Hector Heathcote (The Minute-and-a-Half Man) is a klutzsy, lovable participant in the fringes of the Revolutionary War. He did not exactly explode as an iconic character in the early days of ‘60s kids’ TV. Neither did Hashimoto-San, a character easily dismissed as mere political incorrectness (his voice is not provided by an Asian), yet is actually based on the cultural background of its creator, Bob Kuwahara.
Voicing both Hector and Hashimoto is character actor John Myhers, a frequent visitor to such sitcoms as The Lucy Show and Bewitched and in particular, the movie version of How to Succeed in Business Without Even Trying.
Though he was often cast as a banker, executive or other figure of authority, Myhers played a romantic lead in an independent film called Weddings and Babies—only a year before he voiced Hector Heathcote.
It’s one of three exquisite movies filmed on New York locations, the other two being Lovers and Lollipops and the highly acclaimed The Little Fugitive. Directed by Morris Engel, these films are credited with influencing the French New Wave cinema and are highly recommended gems.
As a character, Sidney the elephant seems to have had the most exposure of the three cartoon segments. His visage appeared in various ways long after the cartoons were no longer seen in theaters or on TV. These cartoons featured Dayton Allen (Howdy Doody, Deputy Dawg) and the underappreciated Lionel Wilson (Tom Terrific, 1969’s Winky Dink and You!).
One of the most delightful things about the album is Phil Scheib’s music, performed in a wide range of styles that mirrored the creative transition of Terrytoons. Some of the cues sound like collected cues from a library of previous Terrytoon music, as the more elaborate orchestrations (elaborate for Terrytoons, anyway) were likely out of the price range for modest little cartoons by 1959.
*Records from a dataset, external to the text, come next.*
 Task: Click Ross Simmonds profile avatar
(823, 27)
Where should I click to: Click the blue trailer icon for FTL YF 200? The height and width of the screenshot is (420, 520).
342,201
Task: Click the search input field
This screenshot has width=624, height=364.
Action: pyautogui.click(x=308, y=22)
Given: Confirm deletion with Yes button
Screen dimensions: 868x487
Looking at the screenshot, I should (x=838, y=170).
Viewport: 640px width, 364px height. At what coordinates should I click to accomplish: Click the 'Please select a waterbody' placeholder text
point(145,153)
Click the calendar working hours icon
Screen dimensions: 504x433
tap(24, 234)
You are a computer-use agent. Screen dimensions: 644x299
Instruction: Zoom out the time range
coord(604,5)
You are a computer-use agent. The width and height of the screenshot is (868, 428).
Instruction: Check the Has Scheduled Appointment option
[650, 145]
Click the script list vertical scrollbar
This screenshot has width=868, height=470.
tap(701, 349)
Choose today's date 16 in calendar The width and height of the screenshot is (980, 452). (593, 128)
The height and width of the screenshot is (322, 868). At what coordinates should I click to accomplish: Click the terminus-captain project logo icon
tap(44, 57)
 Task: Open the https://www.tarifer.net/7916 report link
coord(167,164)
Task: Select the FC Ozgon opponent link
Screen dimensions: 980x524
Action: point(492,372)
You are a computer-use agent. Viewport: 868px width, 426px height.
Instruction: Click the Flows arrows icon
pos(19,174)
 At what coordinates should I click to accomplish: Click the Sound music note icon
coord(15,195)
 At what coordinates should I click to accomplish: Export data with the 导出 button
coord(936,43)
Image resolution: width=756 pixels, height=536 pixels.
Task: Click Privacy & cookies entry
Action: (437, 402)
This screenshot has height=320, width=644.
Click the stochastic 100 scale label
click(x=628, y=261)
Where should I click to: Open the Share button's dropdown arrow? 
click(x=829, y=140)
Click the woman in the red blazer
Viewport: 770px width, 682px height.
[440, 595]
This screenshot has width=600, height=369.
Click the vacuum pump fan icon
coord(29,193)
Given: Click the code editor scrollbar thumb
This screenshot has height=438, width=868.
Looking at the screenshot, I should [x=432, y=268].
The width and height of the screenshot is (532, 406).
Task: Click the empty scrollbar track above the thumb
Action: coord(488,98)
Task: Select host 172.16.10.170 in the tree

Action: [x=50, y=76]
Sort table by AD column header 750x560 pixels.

RCA released this album in mono and stereo. The soundtracks are mono, so the engineer created very slight variations in tone between the right and left channels. It’s so subtle as to be virtually inaudible, but of course that’s a good thing as so many records of that era were ruined by poor stereo enhancements (like RCA’s Peter Pan cast album with Mary Martin, which was changed back to mono for the CD). Maybe RCA thought consumers of that day simply expected to see “stereo” on record jackets whether or not they really were.
GIVE A LITTLE LISTEN
“The Hector Heathcote Show” Opening & Silly Sidney in “Send Your Elephant to Camp” (1962)
This selection is notable for the varied voices of Dayton Allen and Lionel Wilson and the music of Phil Scheib. Movie buffs will detect impressions of actors like Hugh Herbert and Ned Sparks among the characterizations. Scheib’s music marks a departure for the standard Terrytoon sound, a rhythmic score that sounds like early UPA and independent cartoons.